Dies trifft natürlich auch den Aspekt der Quellenfreiheit des Materials. Es ist richtig, den Abgeordneten des Sächsischen Landtages liegen diese Unterlagen nicht vor. Wir müssen dennoch davon ausgehen, dass ein erneuter Verbotsantrag sorgfältig mit diesen verfassungsrechtlichen Maßstäben und der Rechtsprechung des Bundesverfassungsgerichtes und des Europäischen Gerichtshofes für Menschenrechte abgewogen wurde und somit den geforderten Maßstäben entspricht.
Entsprechend gibt es deshalb aus Sicht der CDU-Fraktion auch keinen Grund, an der Einschätzung der Ministerpräsidentenkonferenz und der Innenministerkonferenz zu zweifeln, dass das vorliegende Material eine hinreichende Erfolgsaussicht für ein NPD-Verbot bietet.
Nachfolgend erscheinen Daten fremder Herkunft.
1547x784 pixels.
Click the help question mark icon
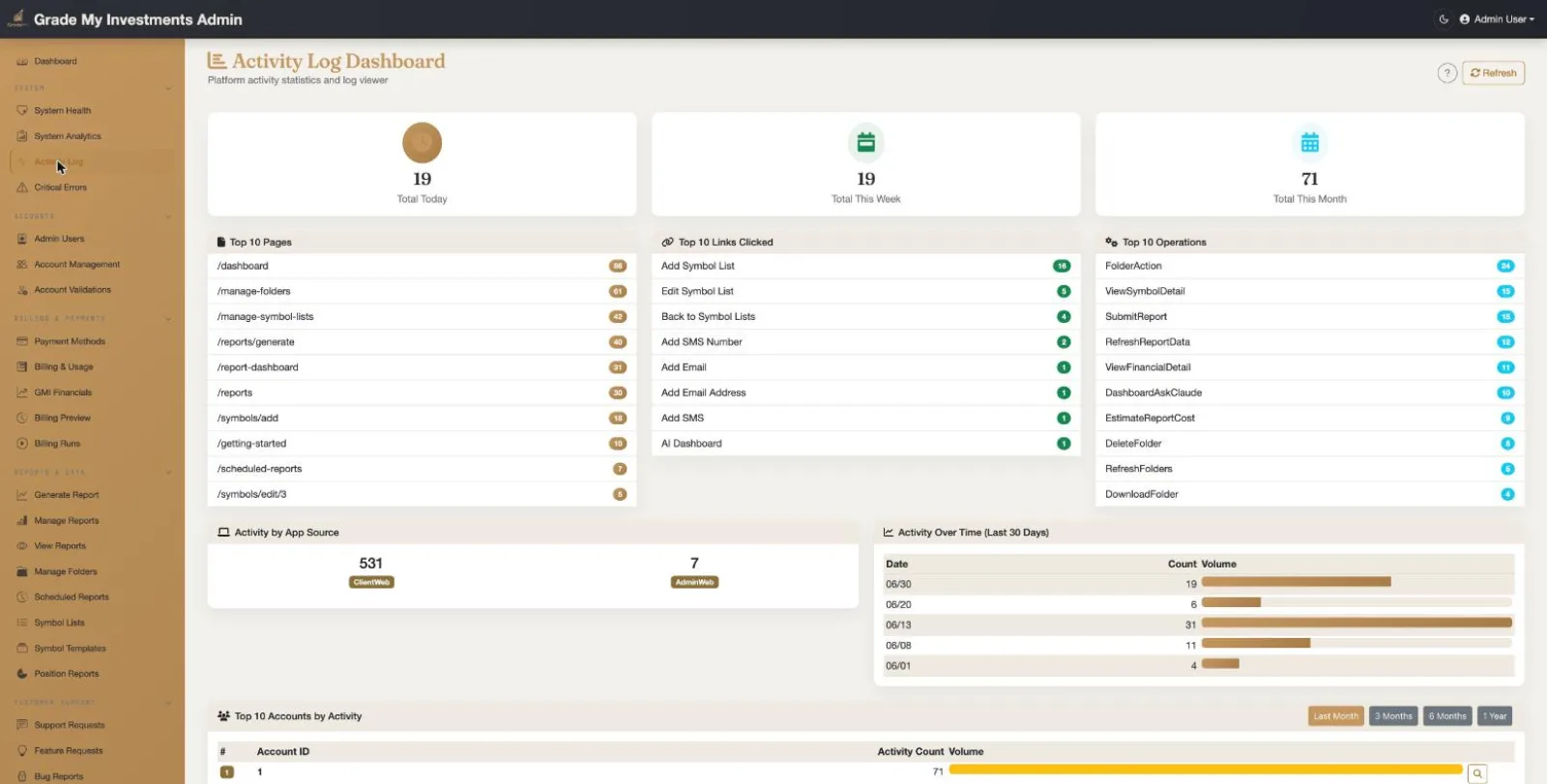click(x=1446, y=73)
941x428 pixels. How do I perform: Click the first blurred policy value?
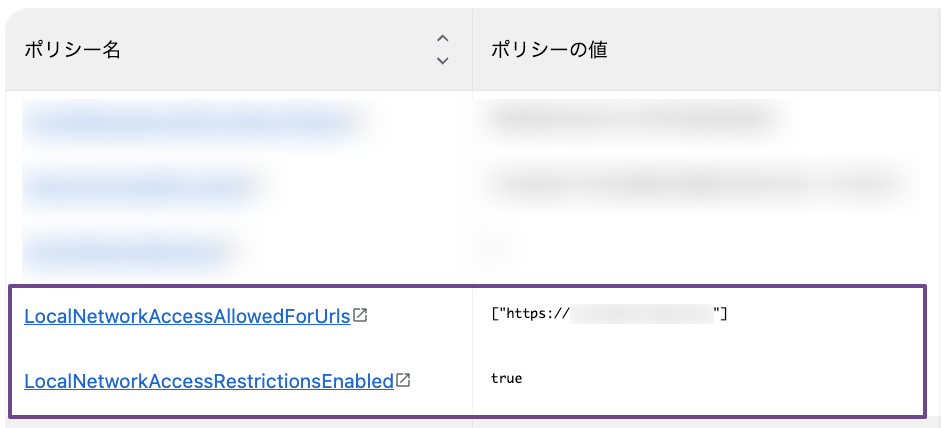630,119
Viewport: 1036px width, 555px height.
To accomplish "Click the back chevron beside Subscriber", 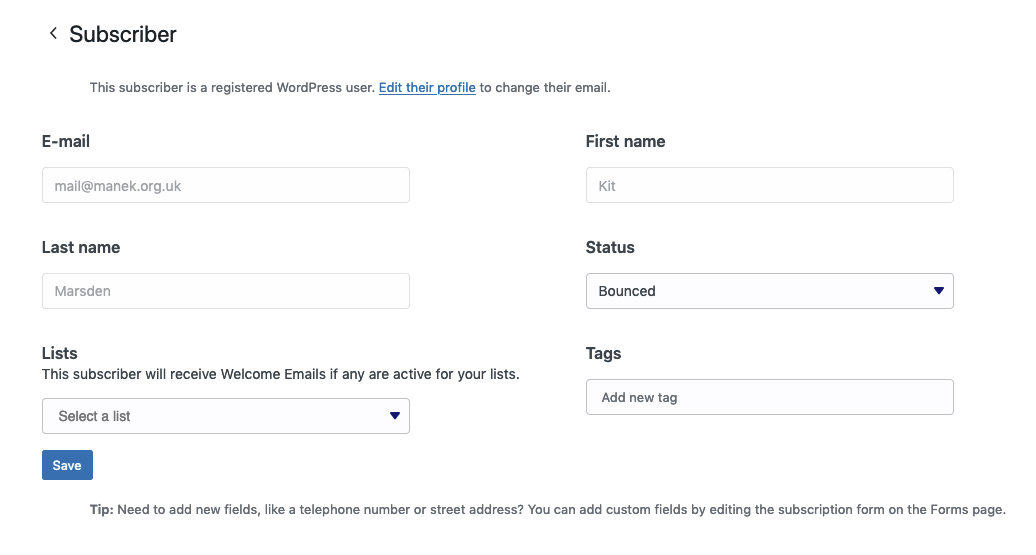I will (53, 34).
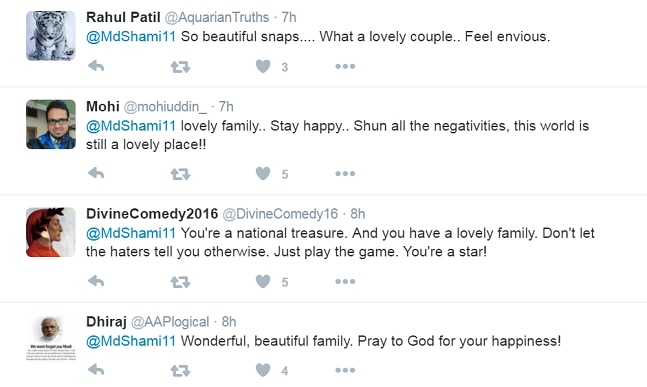Reply to Mohi's tweet
Screen dimensions: 647x387
tap(96, 173)

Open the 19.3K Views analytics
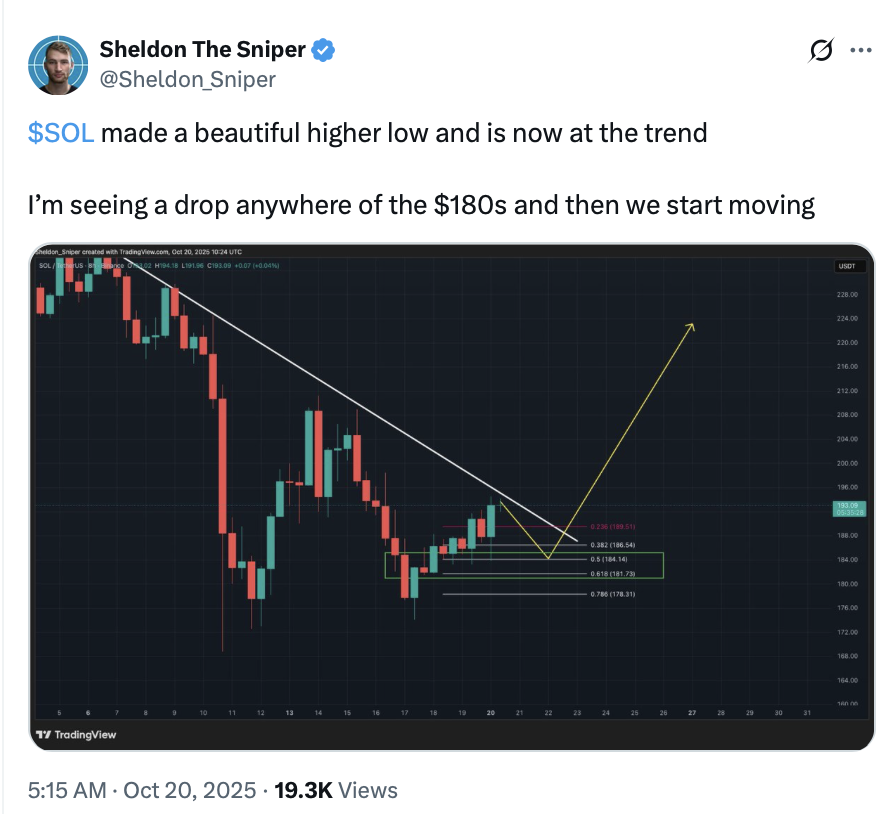point(336,790)
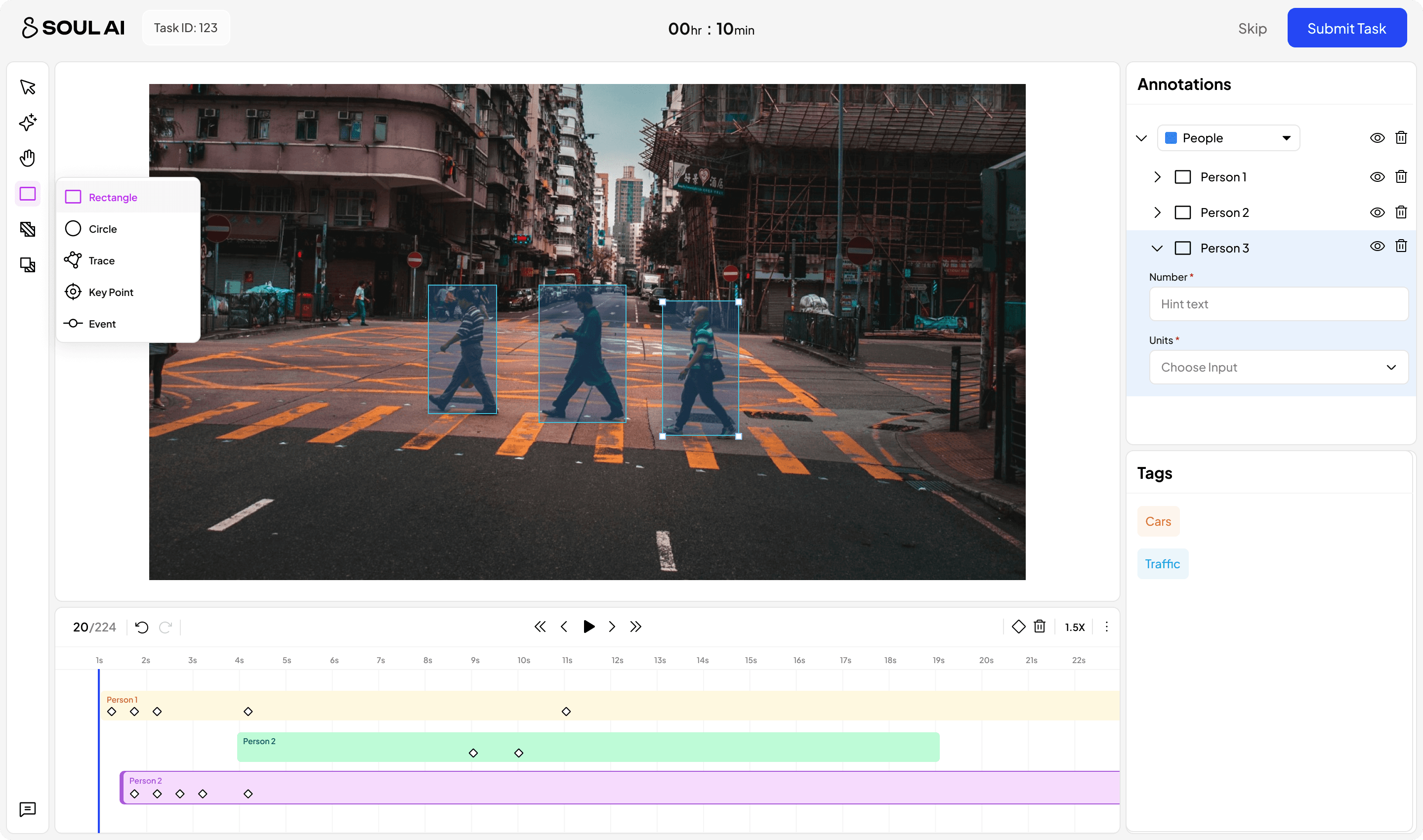Click the undo icon in timeline
This screenshot has width=1423, height=840.
(x=141, y=627)
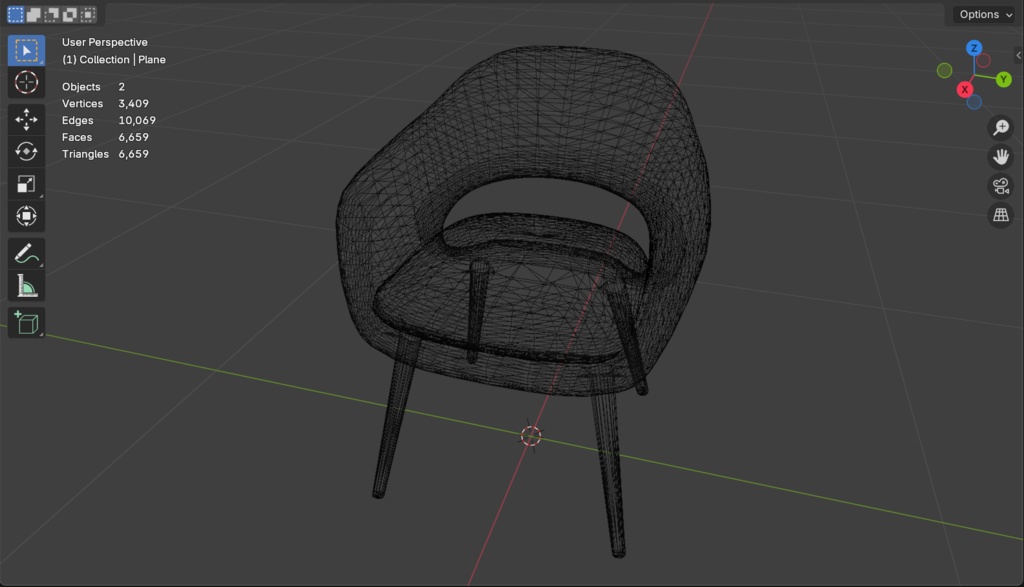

Daher können wir das offensichtlich vorhandene Misstrauen der Antragsteller in die Bewertung und Einschätzung des Materials durch die Ministerpräsidenten bzw. die Innenminister nicht teilen. Nur am Rande möchte ich darauf hinweisen, dass auch Ministerpräsident Kretschmann nach eigener Aussage zuversichtlich ist,
Auch Ihre Forderung nach umfassender Berichterstattung bzw. Vorlage des Materials ist vor dem Hintergrund, dass es sich hier um ein laufendes Verfahren handelt und natürlich auch noch Aktualisierungen erfolgen, nicht nachvollziehbar. Die politische Auseinandersetzung gilt es jedoch weiterzuführen.
Ich schließe mit einem Zitat von Charlotte Knobloch, der ehemaligen Präsidentin des Zentralrates der Juden: „Nur wer stolz ist auf unsere liberale Gesellschaft, nur wer sich leidenschaftlich zur freiheitlichen Demokratie bekennt, nur wer zum aufgeklärten Patriotismus steht, hat die Stärke und den Mut, den Verführungen antidemokratischer Kräfte zu widerstehen.“
Sehr geehrter Herr Präsident! Meine Damen und Herren der demokratischen Fraktionen! Die LINKE bietet seit einiger Zeit einen „Dialog für Sachsen“ im Internet an, und die Frage zum NPD-Verbot steht auch dort zur Diskussion. Das Thema kann nicht mit Ja oder Nein beantwortet werden. Ich habe mich in meiner eigenen Zerrissenheit dort mit Pro und Kontra geäußert.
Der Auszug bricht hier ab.